--- PROMPT ---
Restate all of the data precisely, omitting nothing.

--- TASK INPUTS ---

--------------------

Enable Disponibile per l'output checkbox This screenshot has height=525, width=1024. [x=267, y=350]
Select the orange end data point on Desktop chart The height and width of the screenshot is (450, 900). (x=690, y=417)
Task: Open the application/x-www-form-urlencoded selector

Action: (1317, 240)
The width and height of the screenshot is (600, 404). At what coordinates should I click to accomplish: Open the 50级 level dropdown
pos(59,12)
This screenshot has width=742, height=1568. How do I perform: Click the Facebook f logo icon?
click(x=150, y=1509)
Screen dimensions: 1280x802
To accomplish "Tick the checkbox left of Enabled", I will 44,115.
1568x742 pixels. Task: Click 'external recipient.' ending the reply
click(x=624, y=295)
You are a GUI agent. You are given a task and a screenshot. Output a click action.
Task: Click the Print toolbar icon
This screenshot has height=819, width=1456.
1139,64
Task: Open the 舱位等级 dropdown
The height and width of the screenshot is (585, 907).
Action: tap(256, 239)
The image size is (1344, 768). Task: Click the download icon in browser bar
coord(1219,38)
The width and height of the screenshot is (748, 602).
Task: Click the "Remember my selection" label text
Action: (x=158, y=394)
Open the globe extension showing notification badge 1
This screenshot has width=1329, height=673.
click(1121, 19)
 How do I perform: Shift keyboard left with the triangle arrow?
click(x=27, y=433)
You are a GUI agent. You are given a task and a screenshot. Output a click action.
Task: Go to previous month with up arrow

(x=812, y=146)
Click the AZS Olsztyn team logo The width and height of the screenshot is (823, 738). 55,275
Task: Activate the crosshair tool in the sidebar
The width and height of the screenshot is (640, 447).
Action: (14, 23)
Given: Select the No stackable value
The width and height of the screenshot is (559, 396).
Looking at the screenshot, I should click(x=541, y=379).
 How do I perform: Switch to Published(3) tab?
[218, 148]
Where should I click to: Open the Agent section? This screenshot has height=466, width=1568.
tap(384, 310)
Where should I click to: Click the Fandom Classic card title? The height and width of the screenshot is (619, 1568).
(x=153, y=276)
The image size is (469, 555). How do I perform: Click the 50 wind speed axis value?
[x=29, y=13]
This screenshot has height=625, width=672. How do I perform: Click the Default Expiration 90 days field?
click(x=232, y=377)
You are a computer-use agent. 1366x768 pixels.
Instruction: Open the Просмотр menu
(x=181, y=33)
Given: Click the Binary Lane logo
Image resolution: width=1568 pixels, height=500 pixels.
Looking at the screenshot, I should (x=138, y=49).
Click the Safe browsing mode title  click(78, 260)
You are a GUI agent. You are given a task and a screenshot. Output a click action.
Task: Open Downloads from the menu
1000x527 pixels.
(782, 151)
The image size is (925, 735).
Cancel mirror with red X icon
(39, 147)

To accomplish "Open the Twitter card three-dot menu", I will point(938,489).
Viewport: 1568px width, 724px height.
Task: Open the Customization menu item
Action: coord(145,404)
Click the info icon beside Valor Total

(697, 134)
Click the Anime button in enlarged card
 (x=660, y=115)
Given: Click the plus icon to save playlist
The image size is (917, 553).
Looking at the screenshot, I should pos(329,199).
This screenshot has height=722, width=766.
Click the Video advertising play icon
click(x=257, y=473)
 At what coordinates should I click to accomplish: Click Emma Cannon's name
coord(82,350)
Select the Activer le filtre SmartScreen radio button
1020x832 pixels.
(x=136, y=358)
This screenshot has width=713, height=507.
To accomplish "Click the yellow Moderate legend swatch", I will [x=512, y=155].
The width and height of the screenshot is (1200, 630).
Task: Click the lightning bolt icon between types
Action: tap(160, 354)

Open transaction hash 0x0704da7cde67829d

--------------------

--- RESULT OF THIS EXERCISE ---
Enable Disponibile per l'output checkbox This screenshot has height=525, width=1024. [x=267, y=350]
Select the orange end data point on Desktop chart The height and width of the screenshot is (450, 900). (x=690, y=417)
Task: Open the application/x-www-form-urlencoded selector

Action: (1317, 240)
The width and height of the screenshot is (600, 404). At what coordinates should I click to accomplish: Open the 50级 level dropdown
pos(59,12)
This screenshot has width=742, height=1568. How do I perform: Click the Facebook f logo icon?
click(x=150, y=1509)
Screen dimensions: 1280x802
To accomplish "Tick the checkbox left of Enabled", I will 44,115.
1568x742 pixels. Task: Click 'external recipient.' ending the reply
click(x=624, y=295)
You are a GUI agent. You are given a task and a screenshot. Output a click action.
Task: Click the Print toolbar icon
This screenshot has height=819, width=1456.
1139,64
Task: Open the 舱位等级 dropdown
The height and width of the screenshot is (585, 907).
Action: tap(256, 239)
The image size is (1344, 768). Task: Click the download icon in browser bar
coord(1219,38)
The width and height of the screenshot is (748, 602).
Task: Click the "Remember my selection" label text
Action: (x=158, y=394)
Open the globe extension showing notification badge 1
This screenshot has width=1329, height=673.
click(1121, 19)
 How do I perform: Shift keyboard left with the triangle arrow?
click(x=27, y=433)
You are a GUI agent. You are given a task and a screenshot. Output a click action.
Task: Go to previous month with up arrow

(x=812, y=146)
Click the AZS Olsztyn team logo The width and height of the screenshot is (823, 738). 55,275
Task: Activate the crosshair tool in the sidebar
The width and height of the screenshot is (640, 447).
Action: (14, 23)
Given: Select the No stackable value
The width and height of the screenshot is (559, 396).
Looking at the screenshot, I should click(x=541, y=379).
 How do I perform: Switch to Published(3) tab?
[218, 148]
Where should I click to: Open the Agent section? This screenshot has height=466, width=1568.
tap(384, 310)
Where should I click to: Click the Fandom Classic card title? The height and width of the screenshot is (619, 1568).
(x=153, y=276)
The image size is (469, 555). How do I perform: Click the 50 wind speed axis value?
[x=29, y=13]
This screenshot has height=625, width=672. How do I perform: Click the Default Expiration 90 days field?
click(x=232, y=377)
You are a computer-use agent. 1366x768 pixels.
Instruction: Open the Просмотр menu
(x=181, y=33)
Given: Click the Binary Lane logo
Image resolution: width=1568 pixels, height=500 pixels.
Looking at the screenshot, I should (x=138, y=49).
Click the Safe browsing mode title  click(78, 260)
You are a GUI agent. You are given a task and a screenshot. Output a click action.
Task: Open Downloads from the menu
1000x527 pixels.
(782, 151)
The image size is (925, 735).
Cancel mirror with red X icon
(39, 147)

To accomplish "Open the Twitter card three-dot menu", I will point(938,489).
Viewport: 1568px width, 724px height.
Task: Open the Customization menu item
Action: coord(145,404)
Click the info icon beside Valor Total

(697, 134)
Click the Anime button in enlarged card
 (x=660, y=115)
Given: Click the plus icon to save playlist
The image size is (917, 553).
Looking at the screenshot, I should pos(329,199).
This screenshot has height=722, width=766.
Click the Video advertising play icon
click(x=257, y=473)
 At what coordinates should I click to accomplish: Click Emma Cannon's name
coord(82,350)
Select the Activer le filtre SmartScreen radio button
1020x832 pixels.
(x=136, y=358)
This screenshot has width=713, height=507.
To accomplish "Click the yellow Moderate legend swatch", I will [x=512, y=155].
The width and height of the screenshot is (1200, 630).
Task: Click the lightning bolt icon between types
Action: tap(160, 354)

Open transaction hash 0x0704da7cde67829d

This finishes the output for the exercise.